### YOUR ASSIGNMENT
Return all lines of the listing below that carry the word "Leasehold".

### INFORMATION GIVEN

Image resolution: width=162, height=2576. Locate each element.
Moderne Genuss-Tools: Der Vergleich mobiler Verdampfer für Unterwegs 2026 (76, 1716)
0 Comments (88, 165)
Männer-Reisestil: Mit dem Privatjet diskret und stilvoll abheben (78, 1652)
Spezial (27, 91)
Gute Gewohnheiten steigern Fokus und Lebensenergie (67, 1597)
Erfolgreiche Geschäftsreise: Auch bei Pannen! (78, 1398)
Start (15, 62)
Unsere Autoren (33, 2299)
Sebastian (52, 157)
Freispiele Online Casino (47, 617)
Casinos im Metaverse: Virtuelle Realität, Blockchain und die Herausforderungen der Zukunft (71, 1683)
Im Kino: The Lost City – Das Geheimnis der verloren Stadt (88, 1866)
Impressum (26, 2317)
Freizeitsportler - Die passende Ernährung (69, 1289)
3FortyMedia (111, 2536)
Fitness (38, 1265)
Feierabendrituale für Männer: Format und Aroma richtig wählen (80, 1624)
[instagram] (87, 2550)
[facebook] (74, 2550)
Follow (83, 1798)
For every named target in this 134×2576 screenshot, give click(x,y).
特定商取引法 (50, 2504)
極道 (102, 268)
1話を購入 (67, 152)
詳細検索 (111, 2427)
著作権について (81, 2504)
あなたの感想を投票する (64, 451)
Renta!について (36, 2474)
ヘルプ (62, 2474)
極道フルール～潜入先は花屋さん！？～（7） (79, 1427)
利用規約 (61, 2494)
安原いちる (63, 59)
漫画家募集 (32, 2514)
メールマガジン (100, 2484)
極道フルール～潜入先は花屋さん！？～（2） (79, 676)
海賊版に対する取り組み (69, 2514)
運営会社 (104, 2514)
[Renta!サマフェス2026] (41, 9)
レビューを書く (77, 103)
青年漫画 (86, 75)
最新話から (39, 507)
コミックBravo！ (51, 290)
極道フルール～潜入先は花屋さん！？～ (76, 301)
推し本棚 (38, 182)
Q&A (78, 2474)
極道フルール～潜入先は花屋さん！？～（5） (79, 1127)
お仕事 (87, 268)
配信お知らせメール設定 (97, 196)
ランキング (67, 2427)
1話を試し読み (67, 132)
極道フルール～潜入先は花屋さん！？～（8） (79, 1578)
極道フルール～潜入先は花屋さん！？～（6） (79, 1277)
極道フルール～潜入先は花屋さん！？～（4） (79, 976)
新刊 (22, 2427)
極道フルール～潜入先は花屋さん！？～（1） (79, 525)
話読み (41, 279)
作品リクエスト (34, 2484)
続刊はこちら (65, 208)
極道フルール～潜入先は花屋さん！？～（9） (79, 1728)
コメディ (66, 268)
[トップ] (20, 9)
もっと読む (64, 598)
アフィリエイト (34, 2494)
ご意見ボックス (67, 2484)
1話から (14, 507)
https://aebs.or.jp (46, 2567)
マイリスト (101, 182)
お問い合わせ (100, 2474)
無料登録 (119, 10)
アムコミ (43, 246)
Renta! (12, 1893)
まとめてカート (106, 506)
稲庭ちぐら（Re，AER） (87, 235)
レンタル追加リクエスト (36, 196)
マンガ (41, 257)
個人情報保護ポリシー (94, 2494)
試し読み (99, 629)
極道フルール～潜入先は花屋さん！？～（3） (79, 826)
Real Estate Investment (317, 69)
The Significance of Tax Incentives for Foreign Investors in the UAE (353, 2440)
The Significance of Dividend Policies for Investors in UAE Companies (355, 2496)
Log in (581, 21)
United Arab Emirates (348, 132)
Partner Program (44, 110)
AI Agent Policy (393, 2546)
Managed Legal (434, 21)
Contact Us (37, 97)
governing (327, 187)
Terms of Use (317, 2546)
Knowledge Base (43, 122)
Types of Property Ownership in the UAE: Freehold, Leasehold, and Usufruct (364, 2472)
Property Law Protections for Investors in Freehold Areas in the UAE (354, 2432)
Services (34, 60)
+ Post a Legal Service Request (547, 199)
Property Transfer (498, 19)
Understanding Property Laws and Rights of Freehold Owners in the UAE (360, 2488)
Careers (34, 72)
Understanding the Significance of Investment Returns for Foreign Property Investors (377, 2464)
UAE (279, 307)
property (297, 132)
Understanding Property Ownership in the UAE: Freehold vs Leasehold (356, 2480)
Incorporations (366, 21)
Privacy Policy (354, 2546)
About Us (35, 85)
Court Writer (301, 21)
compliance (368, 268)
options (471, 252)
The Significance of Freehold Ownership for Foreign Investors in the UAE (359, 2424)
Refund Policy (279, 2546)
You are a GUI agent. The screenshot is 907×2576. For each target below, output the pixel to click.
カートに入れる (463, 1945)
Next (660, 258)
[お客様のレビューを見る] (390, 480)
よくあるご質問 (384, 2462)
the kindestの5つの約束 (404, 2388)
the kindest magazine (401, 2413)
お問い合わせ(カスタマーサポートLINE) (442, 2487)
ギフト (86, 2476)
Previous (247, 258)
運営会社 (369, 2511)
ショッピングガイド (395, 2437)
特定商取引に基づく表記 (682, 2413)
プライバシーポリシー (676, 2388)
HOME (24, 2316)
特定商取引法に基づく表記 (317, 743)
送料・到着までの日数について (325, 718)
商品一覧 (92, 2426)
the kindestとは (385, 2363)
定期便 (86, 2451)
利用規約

### EXPECTED OUTPUT
Types of Property Ownership in the UAE: Freehold, Leasehold, and Usufruct (364, 2472)
Understanding Property Ownership in the UAE: Freehold vs Leasehold (356, 2480)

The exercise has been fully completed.